[What you should do]: Copy the records from the line containing "Marketing (8) (211, 184)" down to the line containing "mostbet_blsa (134, 940)", both included, but put "Equipment" in place of "Hardware". Leave everything else unchanged.

[Data shown]:

>>

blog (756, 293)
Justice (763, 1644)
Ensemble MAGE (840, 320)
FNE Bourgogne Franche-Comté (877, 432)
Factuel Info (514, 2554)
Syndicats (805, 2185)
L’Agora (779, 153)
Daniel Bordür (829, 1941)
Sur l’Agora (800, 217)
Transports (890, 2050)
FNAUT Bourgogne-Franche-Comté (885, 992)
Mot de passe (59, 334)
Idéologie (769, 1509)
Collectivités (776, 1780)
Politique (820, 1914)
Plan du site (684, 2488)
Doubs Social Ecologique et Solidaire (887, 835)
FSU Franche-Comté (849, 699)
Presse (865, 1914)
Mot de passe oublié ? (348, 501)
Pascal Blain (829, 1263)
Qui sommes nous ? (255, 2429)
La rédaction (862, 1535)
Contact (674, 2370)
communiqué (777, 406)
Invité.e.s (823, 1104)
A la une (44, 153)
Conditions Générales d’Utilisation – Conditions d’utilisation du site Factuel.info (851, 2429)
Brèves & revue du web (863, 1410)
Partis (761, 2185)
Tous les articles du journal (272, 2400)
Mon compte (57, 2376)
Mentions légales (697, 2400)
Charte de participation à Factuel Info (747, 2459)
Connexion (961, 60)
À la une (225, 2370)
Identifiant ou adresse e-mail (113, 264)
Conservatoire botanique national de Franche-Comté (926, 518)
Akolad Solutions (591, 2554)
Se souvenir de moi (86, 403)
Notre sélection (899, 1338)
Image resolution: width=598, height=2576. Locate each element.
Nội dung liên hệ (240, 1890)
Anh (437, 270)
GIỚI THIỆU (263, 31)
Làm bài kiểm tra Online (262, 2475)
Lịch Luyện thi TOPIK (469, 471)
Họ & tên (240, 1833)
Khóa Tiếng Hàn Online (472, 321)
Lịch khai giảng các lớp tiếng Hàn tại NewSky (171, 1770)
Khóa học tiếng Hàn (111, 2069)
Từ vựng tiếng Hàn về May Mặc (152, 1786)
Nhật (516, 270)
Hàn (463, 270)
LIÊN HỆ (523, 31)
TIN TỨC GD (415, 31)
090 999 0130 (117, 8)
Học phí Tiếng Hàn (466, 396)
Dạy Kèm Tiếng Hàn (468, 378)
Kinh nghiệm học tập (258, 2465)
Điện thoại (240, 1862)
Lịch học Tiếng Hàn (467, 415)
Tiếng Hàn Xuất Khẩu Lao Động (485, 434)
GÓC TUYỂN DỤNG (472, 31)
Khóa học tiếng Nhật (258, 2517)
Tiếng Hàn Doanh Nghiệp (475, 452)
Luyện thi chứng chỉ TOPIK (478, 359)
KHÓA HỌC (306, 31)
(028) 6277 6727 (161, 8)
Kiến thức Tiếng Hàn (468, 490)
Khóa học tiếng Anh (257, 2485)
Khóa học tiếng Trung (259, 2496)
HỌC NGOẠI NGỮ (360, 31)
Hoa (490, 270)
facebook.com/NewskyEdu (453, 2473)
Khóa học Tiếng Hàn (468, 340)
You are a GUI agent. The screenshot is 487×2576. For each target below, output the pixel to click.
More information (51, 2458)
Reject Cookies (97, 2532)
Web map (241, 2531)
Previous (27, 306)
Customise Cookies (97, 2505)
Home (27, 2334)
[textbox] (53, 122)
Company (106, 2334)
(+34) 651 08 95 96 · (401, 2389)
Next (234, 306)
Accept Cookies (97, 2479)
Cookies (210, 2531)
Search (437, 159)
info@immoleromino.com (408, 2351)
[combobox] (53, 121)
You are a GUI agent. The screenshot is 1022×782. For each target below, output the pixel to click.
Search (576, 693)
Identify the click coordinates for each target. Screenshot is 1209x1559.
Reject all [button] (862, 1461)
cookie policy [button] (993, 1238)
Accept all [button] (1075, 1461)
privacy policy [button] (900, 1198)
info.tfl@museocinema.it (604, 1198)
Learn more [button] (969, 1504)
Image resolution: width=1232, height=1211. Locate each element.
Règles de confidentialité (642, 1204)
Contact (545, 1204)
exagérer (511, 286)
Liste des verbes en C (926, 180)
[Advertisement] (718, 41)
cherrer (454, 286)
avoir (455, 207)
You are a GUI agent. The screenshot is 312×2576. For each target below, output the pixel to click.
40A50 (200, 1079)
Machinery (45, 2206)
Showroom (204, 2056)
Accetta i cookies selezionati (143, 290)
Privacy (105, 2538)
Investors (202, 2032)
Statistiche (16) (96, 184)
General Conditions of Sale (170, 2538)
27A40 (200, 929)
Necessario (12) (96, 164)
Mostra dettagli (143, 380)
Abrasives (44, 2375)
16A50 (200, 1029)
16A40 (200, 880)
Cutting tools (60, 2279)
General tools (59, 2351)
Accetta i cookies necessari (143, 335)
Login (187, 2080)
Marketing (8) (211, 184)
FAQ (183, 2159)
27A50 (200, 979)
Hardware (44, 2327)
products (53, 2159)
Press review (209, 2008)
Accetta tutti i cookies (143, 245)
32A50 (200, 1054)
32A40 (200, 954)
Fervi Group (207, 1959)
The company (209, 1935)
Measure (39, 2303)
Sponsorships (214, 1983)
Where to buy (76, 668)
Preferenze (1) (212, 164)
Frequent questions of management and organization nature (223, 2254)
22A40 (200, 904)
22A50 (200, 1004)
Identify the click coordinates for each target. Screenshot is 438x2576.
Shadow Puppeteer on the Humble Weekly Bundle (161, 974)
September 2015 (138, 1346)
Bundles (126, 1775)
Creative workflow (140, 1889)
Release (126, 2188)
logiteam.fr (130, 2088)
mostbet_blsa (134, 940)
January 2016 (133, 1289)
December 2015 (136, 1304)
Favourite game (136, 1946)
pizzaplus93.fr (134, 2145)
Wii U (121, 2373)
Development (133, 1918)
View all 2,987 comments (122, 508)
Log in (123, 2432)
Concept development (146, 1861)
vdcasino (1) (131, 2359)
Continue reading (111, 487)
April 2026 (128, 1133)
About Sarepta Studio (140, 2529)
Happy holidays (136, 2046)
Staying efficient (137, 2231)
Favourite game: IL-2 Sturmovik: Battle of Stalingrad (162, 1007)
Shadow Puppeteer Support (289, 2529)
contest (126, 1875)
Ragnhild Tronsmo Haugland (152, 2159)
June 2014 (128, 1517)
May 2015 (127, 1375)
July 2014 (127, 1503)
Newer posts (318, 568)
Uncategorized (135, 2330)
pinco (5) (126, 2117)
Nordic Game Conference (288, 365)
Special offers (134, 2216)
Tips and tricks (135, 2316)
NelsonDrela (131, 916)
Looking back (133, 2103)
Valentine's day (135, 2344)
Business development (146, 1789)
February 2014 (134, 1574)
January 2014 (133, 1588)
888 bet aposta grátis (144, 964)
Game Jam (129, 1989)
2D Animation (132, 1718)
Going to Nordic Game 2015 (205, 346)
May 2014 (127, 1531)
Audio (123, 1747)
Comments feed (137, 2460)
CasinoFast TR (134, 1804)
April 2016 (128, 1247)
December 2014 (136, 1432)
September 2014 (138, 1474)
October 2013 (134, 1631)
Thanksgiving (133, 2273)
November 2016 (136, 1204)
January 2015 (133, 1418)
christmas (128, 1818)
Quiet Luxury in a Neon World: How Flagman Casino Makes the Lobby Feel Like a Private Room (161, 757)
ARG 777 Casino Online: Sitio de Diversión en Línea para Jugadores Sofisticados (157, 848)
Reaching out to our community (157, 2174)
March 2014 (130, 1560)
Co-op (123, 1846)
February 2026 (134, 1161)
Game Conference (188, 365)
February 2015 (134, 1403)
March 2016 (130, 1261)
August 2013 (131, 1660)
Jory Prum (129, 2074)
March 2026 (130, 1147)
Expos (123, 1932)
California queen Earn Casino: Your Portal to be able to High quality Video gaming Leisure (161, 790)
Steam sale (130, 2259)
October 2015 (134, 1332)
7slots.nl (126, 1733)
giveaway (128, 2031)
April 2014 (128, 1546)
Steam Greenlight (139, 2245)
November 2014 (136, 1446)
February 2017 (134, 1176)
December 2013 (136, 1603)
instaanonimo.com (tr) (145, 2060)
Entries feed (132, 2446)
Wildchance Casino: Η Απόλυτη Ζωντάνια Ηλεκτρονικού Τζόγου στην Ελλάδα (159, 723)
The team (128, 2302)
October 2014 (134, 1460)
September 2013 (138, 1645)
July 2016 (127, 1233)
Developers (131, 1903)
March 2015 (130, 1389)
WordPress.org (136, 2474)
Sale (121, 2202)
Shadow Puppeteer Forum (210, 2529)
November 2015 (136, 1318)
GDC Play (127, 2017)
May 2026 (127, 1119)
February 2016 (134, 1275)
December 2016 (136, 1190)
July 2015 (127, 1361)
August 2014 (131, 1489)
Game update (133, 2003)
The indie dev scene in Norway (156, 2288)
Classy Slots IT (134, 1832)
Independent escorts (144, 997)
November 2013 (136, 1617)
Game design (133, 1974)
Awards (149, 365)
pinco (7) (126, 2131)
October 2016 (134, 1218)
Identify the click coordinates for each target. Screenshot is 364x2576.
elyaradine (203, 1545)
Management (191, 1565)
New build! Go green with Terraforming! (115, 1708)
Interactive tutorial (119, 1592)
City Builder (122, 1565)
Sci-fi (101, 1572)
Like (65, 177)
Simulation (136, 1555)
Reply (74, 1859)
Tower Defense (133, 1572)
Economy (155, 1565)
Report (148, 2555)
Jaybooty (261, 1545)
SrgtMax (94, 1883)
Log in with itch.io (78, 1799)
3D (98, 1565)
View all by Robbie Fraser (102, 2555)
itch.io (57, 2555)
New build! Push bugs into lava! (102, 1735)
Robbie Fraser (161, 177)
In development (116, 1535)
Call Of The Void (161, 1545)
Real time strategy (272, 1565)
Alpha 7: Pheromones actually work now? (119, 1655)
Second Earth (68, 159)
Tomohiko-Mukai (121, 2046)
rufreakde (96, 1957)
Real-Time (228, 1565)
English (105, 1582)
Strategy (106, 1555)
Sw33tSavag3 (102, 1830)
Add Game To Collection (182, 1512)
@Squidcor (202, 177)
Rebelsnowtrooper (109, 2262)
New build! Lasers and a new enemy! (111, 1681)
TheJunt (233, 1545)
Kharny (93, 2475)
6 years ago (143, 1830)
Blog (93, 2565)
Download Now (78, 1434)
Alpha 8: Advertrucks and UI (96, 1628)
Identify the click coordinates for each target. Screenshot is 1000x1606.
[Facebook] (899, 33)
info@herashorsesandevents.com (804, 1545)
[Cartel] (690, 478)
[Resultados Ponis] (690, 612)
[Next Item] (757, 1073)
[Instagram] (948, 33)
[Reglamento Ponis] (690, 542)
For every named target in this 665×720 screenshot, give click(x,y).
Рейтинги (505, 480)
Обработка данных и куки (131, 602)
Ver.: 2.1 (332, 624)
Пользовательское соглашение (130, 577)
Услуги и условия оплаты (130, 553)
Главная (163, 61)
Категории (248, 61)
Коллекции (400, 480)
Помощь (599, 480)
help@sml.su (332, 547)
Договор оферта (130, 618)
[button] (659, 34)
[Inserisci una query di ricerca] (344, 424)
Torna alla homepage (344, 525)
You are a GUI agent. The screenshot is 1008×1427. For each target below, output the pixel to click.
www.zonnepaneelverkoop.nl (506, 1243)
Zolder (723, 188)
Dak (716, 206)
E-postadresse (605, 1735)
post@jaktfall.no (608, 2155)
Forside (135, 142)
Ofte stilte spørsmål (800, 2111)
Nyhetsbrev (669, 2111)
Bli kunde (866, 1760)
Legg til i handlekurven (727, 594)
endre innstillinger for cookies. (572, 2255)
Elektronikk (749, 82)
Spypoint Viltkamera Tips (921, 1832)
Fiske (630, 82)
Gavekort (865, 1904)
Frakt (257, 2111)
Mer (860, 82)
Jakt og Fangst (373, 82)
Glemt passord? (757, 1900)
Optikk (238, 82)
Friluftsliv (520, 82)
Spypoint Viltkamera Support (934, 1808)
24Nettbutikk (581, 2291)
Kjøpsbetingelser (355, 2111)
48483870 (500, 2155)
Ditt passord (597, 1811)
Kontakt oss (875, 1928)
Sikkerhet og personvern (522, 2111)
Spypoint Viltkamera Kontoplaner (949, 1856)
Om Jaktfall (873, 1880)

<<

[Final result]:
Marketing (8) (211, 184)
FAQ (183, 2159)
27A50 (200, 979)
Equipment (44, 2327)
products (53, 2159)
Press review (209, 2008)
Accetta tutti i cookies (143, 245)
32A50 (200, 1054)
32A40 (200, 954)
Fervi Group (207, 1959)
The company (209, 1935)
Measure (39, 2303)
Sponsorships (214, 1983)
Where to buy (76, 668)
Preferenze (1) (212, 164)
Frequent questions of management and organization nature (223, 2254)
22A40 (200, 904)
22A50 (200, 1004)
Identify the click coordinates for each target. Screenshot is 438x2576.
Shadow Puppeteer on the Humble Weekly Bundle (161, 974)
September 2015 (138, 1346)
Bundles (126, 1775)
Creative workflow (140, 1889)
Release (126, 2188)
logiteam.fr (130, 2088)
mostbet_blsa (134, 940)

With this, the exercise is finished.